# Normalised binomial random variable

Assume $Z$ is a Binomial random variable with a distribution function $$f(z)=\binom{n}{z}p^z(1-p)^{n-z}$$ What is the distribution of the random variable $Z/n$? Does it have a name? Any close form expression of the distribution of $Z/n$ will be highly appreciated.

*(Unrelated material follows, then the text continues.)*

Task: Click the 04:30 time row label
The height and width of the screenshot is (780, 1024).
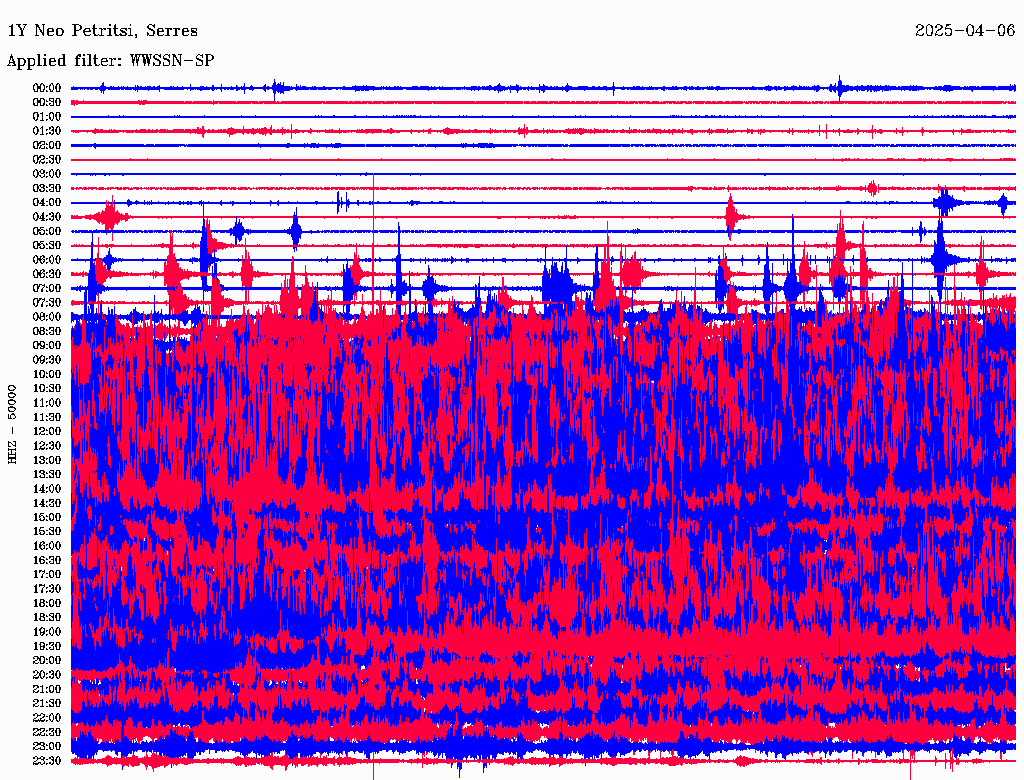Action: coord(47,217)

• It is a sample estimate of the proportion p, the maximum likelihood estimate.. – Michael R. Chernick Mar 14 '18 at 23:55
• If Z is the number of "successes" out of n trials, then Z/n is the proportion of successes out of n trials. It has the exact same distribution as Z, just for arguments that are 0/n,1/n,2/n,...,n/n rather than 0,1,2,...,n. – Zahava Kor Mar 15 '18 at 1:09

## 1 Answer

We can get a closed form for the pmf but it's not very exciting. Let $W = Z/n$ and let $f_W$ and $f_Z$ be the pmfs of $W$ and $Z$ respectively. Since $$f_W(w) = P(W = w) = P(Z/n = w) = P(Z = nw) = f_Z(nw),$$ we have $$f_W(w) = f_Z(nw) = {n \choose nw}p^{nw}(1-p)^{n-nw}$$ supported on $w \in \{0, \frac 1n, \frac 2n, \dots, 1\}$ or equivalently $nw \in \{0, 1, \dots, n\}$.

I don't know if I've ever heard this given a canonical name but I think that's because the binomial is the fundamental aspect, not the scaling, and that can usually be made clear from context.